_Texte fourni_:
↓↓↓

L’eau, affaire d’écologie territoriale
20/06/2023
Lorsque vous avez fondé Ecofilae, société de traitement et de valorisation des eaux usées et résidus de production, que fut le déclencheur ?
Nicolas Condom : Ecofilae est née en 2014, à une période où l’eau n’était pas encore considérée comme une ressource en péril par les institutions. En amont de son lancement, en 2009, j’avais développé une activité de service sur la réutilisation de l’eau et monté les premières formations françaises sur le sujet. En parallèle j’ai commencé à m’impliquer dans des groupes de travail réglementaires français et européens.
À cette époque j’étais un des seuls à considérer que l’eau doit pouvoir se recycler, au même titre que d’autres ressources. J’ai parfois été perçu comme dogmatique ou alarmiste, mais aujourd’hui, en France, la question de la réutilisation de l’eau est devenue évidente, alors que d’autres pays la développaient déjà. L’acceptation sociale de la réutilisation de l’eau est essentielle, il a fallu parler en termes concrets de cette eau, que l’on méprise à la minute où elle descend dans les siphons, et démontrer qu’elle constitue encore une ressource.

↑↑↑

_Segment de données_:
↓↓↓

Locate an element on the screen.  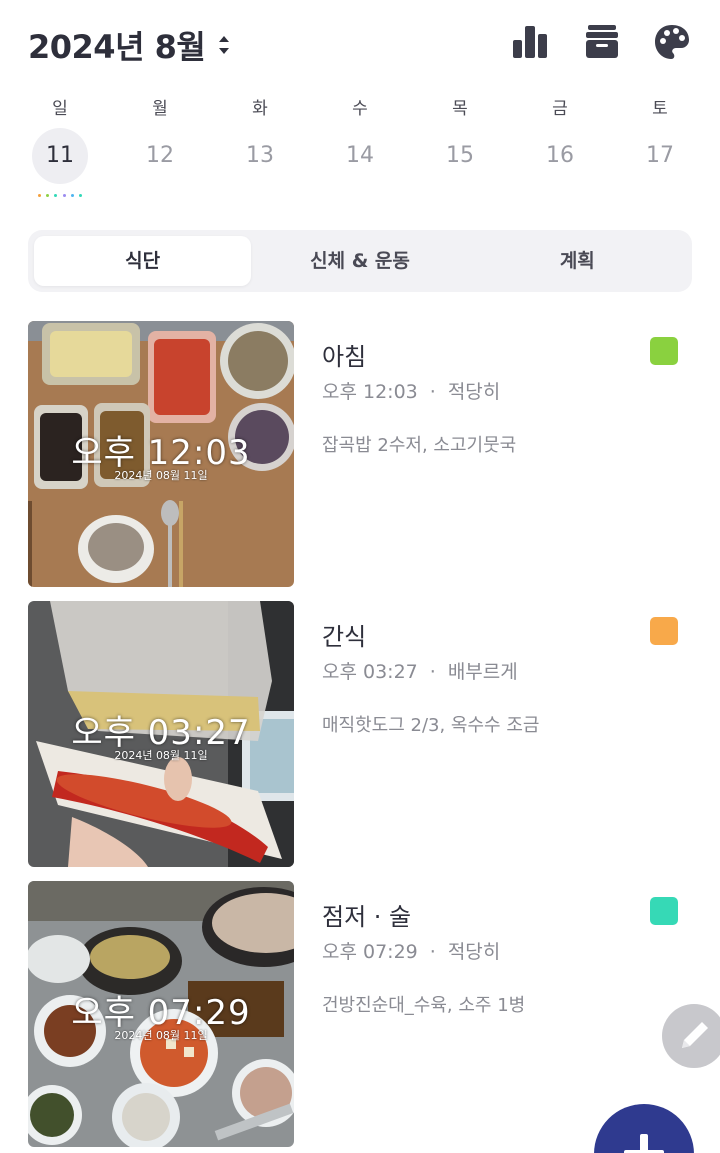
tab-plan: 계획 is located at coordinates (578, 261).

↑↑↑

_Votre objectif_: Poursuivez l'entretien consacré à la réutilisation de l'eau à partir de sa dernière phrase. Les lignes de données n'ont aucun rôle dans ce travail.

_Votre réponse_:
C’est sous la contrainte (restrictions, mise en conformité et conflits d’usages) et avec la crainte de ne plus avoir accès à la ressource que les acteurs se mobilisent. Cela passe aussi par admettre notre dépendance aux précipitations – les nappes qui se réduisent progressivement –, et composer avec les problématiques territoriales.
Nos premiers clients sont des précurseurs, des ambassadeurs : ils ont compris avant les autres qu’il est nécessaire de lancer de nouvelles pratiques et de reconsidérer la ressource. Nous intervenons pour articuler les compétences nécessaires à la mise en place d’un projet, au service des usagers, des gestionnaires et des acteurs du territoire.
Depuis quand s’interroge-t-on sur l’usage des eaux usées ?
N. C. : Depuis l’Âge du bronze ! Mais ce n’est qu’au début du XXe siècle, avec le développement des exploitations intensives de Californie en 1920 notamment, que se déploie l’ingénierie autour de la réutilisation des eaux usées, liée à un besoin d’efficience en gestion de la ressource. Le Japon suivra pour les usages industriels en 1950 et les pays du Moyen-Orient, d’Afrique du Nord et du bassin méditerranéen, notamment Israël, vont dès les années 1960 faire des « eaux non conventionnelles » une ressource à part entière. En France, la recherche publie sur ce sujet depuis les années 1980-90, et des projets encore iconiques et fonctionnels aujourd’hui, car bien pensés, sont lancés dans les années 90 (Clermont Ferrand, Noirmoutier, une vingtaine de golfs). Depuis 2010, plusieurs pilotes ont été élaborés mais moins de dix projets ont été mis en place à l’échelle opérationnelle en France. On connaît aujourd’hui une accélération[1].
L’équivalent d’une cinquième des ressources prélevées
Que représentent les eaux usées traitées en volume ?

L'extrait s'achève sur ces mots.